Op 22 februari 1601 verpachtten de huismeesters van het Sint-Peters gasthuis aan Marten Orges "des gathuyses volmeulen" tegen een jaarlijkse pacht van vijfentwintig daalders, om deze als papiermolen te gebruiken. Marten Orges - over zijn afkomst is niets bekend - was omstreeks 1570 geboren en trouwde, vermoedelijk kort voor de eeuwwisseling, met Geertje Schut. Hij noemde zichzelf een 'pampiermacher' en schreef zijn naam met Duitse letters. Mogelijk is hij eind 1598 als Zwitsers soldaat naar Gelderland gekomen, nadat hij gevochten had in de Slag bij Nieuwpoort. Orges en zijn familieleden maakten in de Tullekensmolen handgeschept papier. In 1606 stichtte de familie een tweede molen, de latere Ruitersmolen, toen was het de Kleine Molen, om deze te onderscheiden van de eerste papiermolen, de Grote Molen.

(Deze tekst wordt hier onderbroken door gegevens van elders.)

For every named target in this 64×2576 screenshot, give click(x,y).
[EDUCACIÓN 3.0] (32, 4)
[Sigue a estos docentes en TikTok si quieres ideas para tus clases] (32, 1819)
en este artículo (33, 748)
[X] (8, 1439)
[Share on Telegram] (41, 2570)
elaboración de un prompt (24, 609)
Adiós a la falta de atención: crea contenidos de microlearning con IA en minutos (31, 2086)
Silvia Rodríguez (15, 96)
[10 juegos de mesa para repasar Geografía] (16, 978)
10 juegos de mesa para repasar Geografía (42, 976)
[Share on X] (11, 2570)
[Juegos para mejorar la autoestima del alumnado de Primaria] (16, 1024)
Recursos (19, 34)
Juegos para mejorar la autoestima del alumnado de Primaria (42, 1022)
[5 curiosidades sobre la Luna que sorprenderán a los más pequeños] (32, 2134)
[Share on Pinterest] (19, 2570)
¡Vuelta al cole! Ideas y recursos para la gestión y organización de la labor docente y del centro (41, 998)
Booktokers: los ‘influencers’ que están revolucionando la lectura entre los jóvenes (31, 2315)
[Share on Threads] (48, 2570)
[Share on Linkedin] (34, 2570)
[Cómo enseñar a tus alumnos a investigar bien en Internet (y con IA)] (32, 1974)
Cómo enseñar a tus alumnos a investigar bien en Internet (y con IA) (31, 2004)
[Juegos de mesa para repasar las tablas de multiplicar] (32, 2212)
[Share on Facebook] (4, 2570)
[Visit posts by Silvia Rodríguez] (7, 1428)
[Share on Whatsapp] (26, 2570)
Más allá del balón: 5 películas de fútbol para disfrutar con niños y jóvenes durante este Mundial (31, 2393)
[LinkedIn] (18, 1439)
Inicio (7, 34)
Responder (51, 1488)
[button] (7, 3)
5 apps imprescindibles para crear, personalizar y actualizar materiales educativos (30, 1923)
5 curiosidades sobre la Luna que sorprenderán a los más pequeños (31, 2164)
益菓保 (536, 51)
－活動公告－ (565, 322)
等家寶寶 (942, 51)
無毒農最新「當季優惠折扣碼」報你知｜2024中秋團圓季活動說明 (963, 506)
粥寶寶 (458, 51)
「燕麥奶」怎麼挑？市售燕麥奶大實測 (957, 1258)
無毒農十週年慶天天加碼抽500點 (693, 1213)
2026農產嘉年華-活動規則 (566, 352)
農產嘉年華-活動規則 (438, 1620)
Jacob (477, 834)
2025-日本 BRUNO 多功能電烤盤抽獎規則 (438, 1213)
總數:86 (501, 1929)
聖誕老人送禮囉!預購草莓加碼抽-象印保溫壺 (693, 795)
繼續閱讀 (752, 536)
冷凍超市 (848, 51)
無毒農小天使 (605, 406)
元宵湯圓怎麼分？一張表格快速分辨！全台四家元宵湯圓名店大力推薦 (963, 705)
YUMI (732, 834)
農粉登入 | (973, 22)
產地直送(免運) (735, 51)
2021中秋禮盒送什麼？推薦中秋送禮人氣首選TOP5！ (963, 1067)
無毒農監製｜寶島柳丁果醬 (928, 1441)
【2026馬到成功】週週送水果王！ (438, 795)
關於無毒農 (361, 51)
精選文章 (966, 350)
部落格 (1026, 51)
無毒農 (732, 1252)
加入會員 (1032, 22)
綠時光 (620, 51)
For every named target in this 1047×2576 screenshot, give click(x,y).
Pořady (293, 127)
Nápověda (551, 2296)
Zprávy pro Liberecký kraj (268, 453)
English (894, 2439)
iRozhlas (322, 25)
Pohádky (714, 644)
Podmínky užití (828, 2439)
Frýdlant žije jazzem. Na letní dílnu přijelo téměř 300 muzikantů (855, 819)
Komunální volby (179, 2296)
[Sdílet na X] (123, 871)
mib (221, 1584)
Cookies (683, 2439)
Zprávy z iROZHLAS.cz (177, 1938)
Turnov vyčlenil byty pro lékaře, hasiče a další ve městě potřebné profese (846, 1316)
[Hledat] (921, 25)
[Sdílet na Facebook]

Marten Orges is in 1626 overleden. Op zijn grafsteen in de kerk in Beekbergen staan het huismerk van de familie Schut - de kruisboog - en de letters M en O die het merk van de papiermakers van de Tullekensmolen vormden. De inscriptie meldt dat in dat jaar ,,den 9 september in de Here (is) gherust Meister Marten Orges - den olsten pappyeremaecker ghewest in Gelderland''. Het woord 'olsten' stelt ons voor een raadsel. Dat hij de oudste papiermaker in Gelderland was, is onwaarschijnlijk; zo maakte Johan Steenbergen in 1593 al papier in Apeldoorn. Henk Voorn vraagt zich in zijn standaardwerk over papiermolens in Gelderland, Overijssel en Limburg af of Marten Orges wellicht als deskundig meesterknecht gewerkt heeft bij de eerste Gelderse papiermolens van de familie Van Aelst. De oplossing van het raadsel heeft Marten Orges meegenomen in zijn graf.
De naam Orges is al snel uit de papiermakerswereld verdwenen, de nakomelingen voerden voortaan de naam van hun moeder: familie Schut.